Wednesday, May 6, 2015

Prove that $\sin 10^{\circ}>\dfrac{1}{6}$.

Another heuristic problem solving technique that is so popular and widely use is called "Prove by Contradiction" technique.

Euclid's beautiful proof by contradiction to show there are infinitely many prime numbers is one of the most mind-boggling method to prove something is true that leave us speechless with absolute admiration.

According to wikipedia (Proof_by_contradiction):

In logic, proof by contradiction is a form of proof, and more specifically a form of indirect proof, that establishes the truth or validity of a proposition by showing that the proposition's being false would imply a contradiction. Proof by contradiction is also known as indirect proof, apagogical argument, proof by assuming the opposite, and reductio ad impossibilem. It is a particular kind of the more general form of argument known as reductio ad absurdum.

G. H. Hardy described proof by contradiction as "one of a mathematician's finest weapons", saying "It is a far finer gambit than any chess gambit: a chess player may offer the sacrifice of a pawn or even a piece, but a mathematician offers the game."

But not every problem can be tackled that way. If we proceed without the hunch when should we try this heuristic skill on the given math challenge problem, we might fret and feel helpless.

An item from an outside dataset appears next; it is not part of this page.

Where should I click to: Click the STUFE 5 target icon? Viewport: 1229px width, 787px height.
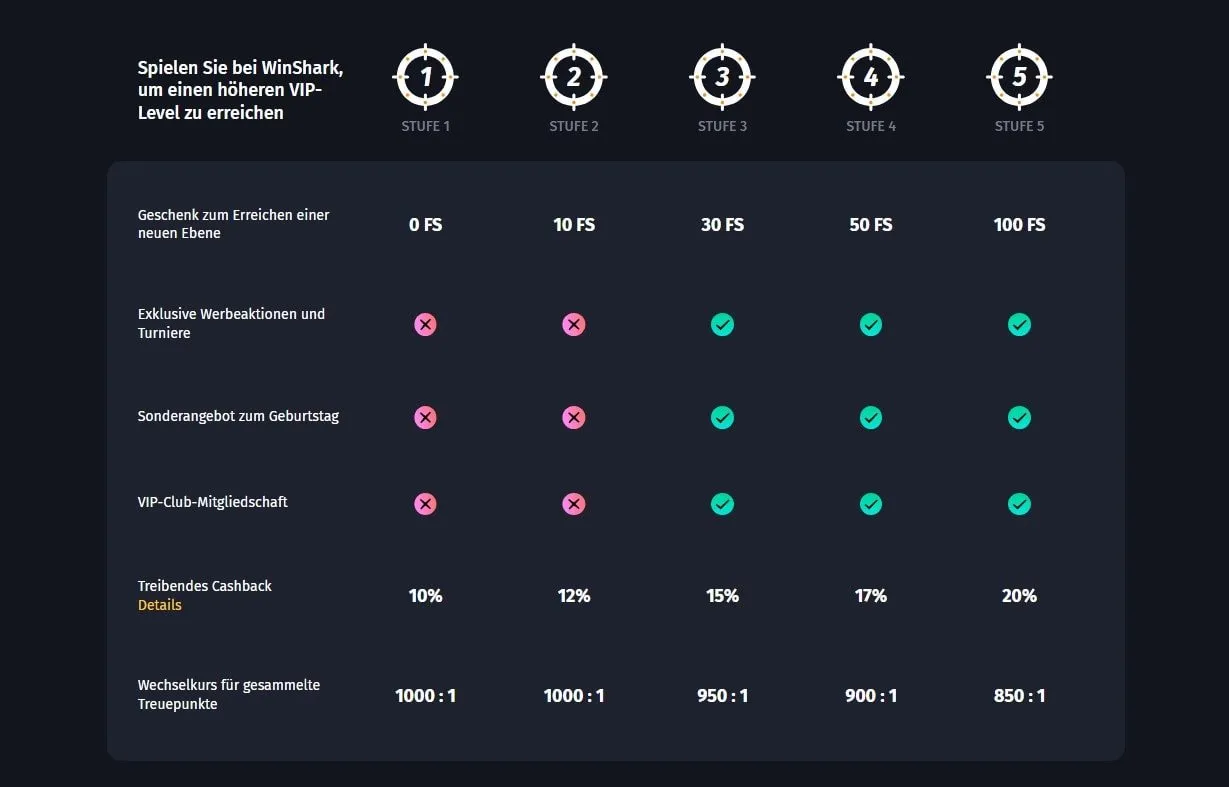coord(1019,76)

For me, my hunch when do I think of using the method to prove something to be true by contradiction technique arises when all methods failed.

In this blog post, I will show one good and intriguing challenge problem that is designed for us to employ the prove by contradiction skill.

Prove that $\sin 10^{\circ}>\dfrac{1}{6}$.

We will use the method by contradiction to prove the actual value for $\sin 10^{\circ}$ is greater than $\dfrac{1}{6}$.

We first assume that $\sin 10^{\circ}<\dfrac{1}{6}$

But how do we prove that $\sin 10^{\circ}<\dfrac{1}{6}$? The triple angle formula for $\sin 3x$ should come into play since

1. We know the value for $\sin 30^{\circ}=\dfrac{1}{2}$,

2. We can relate $\sin 30^{\circ}$ and $\sin 10^{\circ}$ in one formula as $\sin 3x=3\sin x-4\sin^3 x$.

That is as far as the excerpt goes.